При этом и акт сворачивания дуба в кольцо, и надевание кольца на стоящий вертикально камень, а уж тем более – срубание шеста и надевание на него отрубленных голов, подобно шесту Эгиля с лошадиным черепом, – все это и вне текстовой составляющей получало, безусловно, в глазах фиксатора традиции значение символическое, иными словами – составляло часть магического обряда или заговора в самом широком смысле этого слова (или понятия).
В то же время, как мы полагаем, собственно текст заговора иногда может вообще практически сводиться к нулю, и при этом на первый план выдвигается магическое действие. Более того, существуют другие примеры, противоположные, то есть вообще и не предполагающие наличие вербального элемента. Мы имеем в виду ситуации, когда при сохранении знаковой природы обряда вербальный элемент в нем вообще отсутствует. Например, в ирландской традиции клирик мог поднять свой жезл и позвонить в колокольчик, закрепленный на его конце, даже сам поднятый жезл, согласно традиции, мог иметь особую силу. Этот жест и этот сигнал означали проклятие королю, поскольку, видимо, отсылали к погребальной обрядности. Другой пример – по радио мне случилось слушать интервью с современным «магом», который сказал, что часто к нему обращаются оставленные жены нуворишей, которые просят, чтобы изменник потерял все, что имеет, заболел, погиб и т. п. «Не стоит обращаться за этим ко мне, – сказал маг, – вы сами можете это сделать: заройте в землю его фотографию, пожелав при этом всего, что хотите, и все это сбудется». Видимо, в данном случае реализуется та же символика погребения. Предположительно, в описанных примерах на первый план вынесен обряд, а предметы, которыми оперирует исполнитель, – в общем скорее вторичны. Так, позвонить можно и не в особый колокол, а например, связкой ключей – это распространенный в городской среде оберег от нечистой силы и от сглаза. Существует, например, распространенное поверье – завязывание узелков на одежде мужчины делается с целью вызывания импотенции. Можно ли считать феномены подобного бесконтактного воздействия на человека и природу, в которых сведен к минимуму собственно текстовый элемент, заговорами?

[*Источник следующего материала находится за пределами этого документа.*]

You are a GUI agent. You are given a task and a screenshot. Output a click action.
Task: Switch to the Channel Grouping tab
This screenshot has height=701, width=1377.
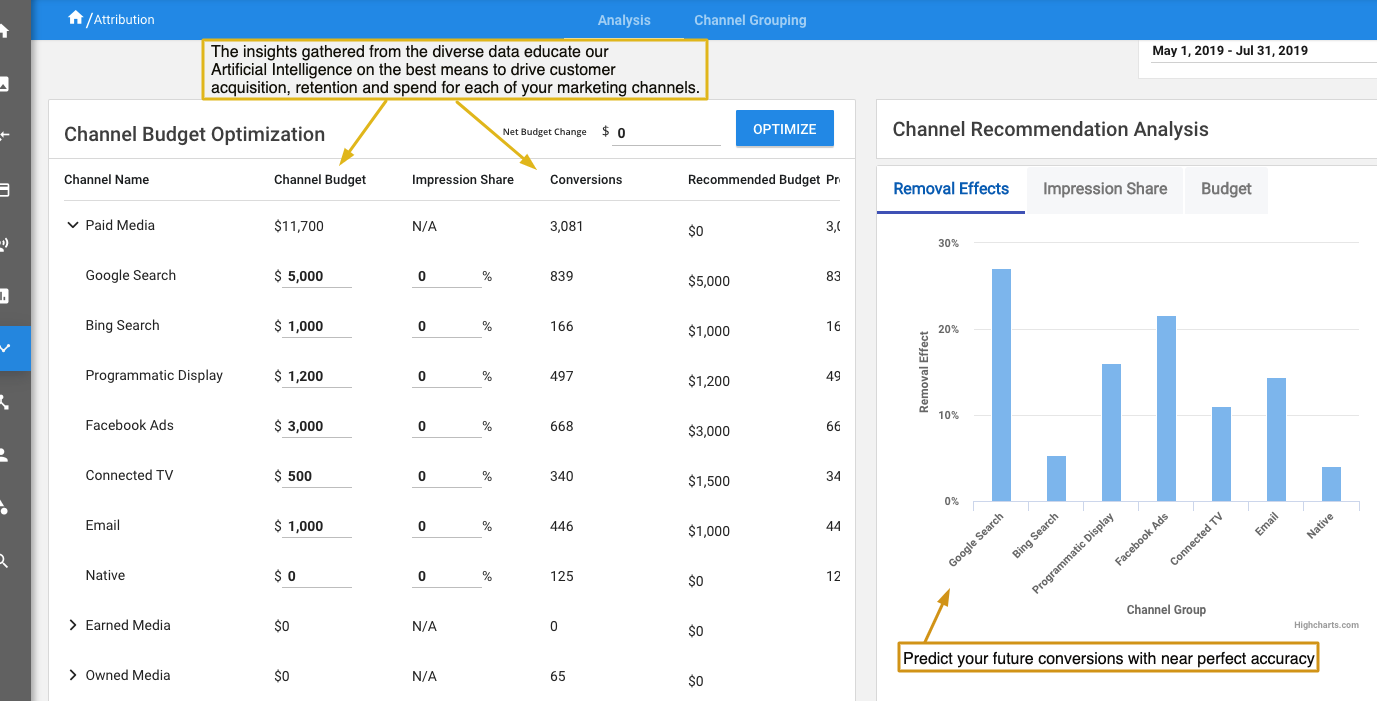pyautogui.click(x=750, y=20)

Но еще раз оговоримся о том, что вообще можно понимать под заговором. Под заговором в данном случае мы понимаем в самом широком смысле – любой «магический текст» или магическое действие, имеющее также «текстовый характер», призванный бесконтактно воздействовать на объект (одушевленный или нет), не адресуясь к непосредственному рецепторному прямому каналу (поэтому, естественно, нельзя считать заговором ни приказ, ни просьбу, ни также нажатие кнопки «пуск» и проч., ни, например, расстреливание грозовой тучи). Понятие «прямого канала» в данном случае условно и оставляет широкое поле для разного рода фантастических измышлений, т. к. ряд действий и словесных актов современного «цивилизованного» человека может быть интерпретирован как магия условным «дикарем». Важнее – «магическое» воздействие, которое я для себя определяю следующим образом (рабочее определение возникло в ходе попыток объяснить веру в банши в Ирландии и особенность феномена предречения смерти). Представим, что в наше время в городском фольклоре появляется зловещая фигура-призрак – человек в белом халате, встреча с которым предвещает смерть, или сконструируем «поверье» – если у подъезда вдруг появляется белая машина с красным крестом, кто-то из живущих в доме скоро умрет. В каком случае возможно возникновение подобного «поверья»? Видимо, при условии, если реальное лечение больных будет осуществляться каким-то иным способом или хотя бы если врачи и их машины утратят свой маркированный белый цвет. В таком случае причинно-следственные связи окажутся разорванными и потеряют изначальную рациональность. То есть для перехода от реального описания событий с естественными причинно-следственными связями к тому, что может быть названо быличкой или народным поверьем, должна произойти своеобразная каузативная синкопа, т. е. ход событий должен быть разорван, а на месте разрыва должно быть вставлено некое «мистическое» объяснение. Так, в нашем случае мы должны включать в список анализируемых феноменов все случаи намеренного воздействия при помощи семиотически маркированных слов, действий и объектов на человека, его здоровье, на природу и даже на развитие событий, то есть – судьбу.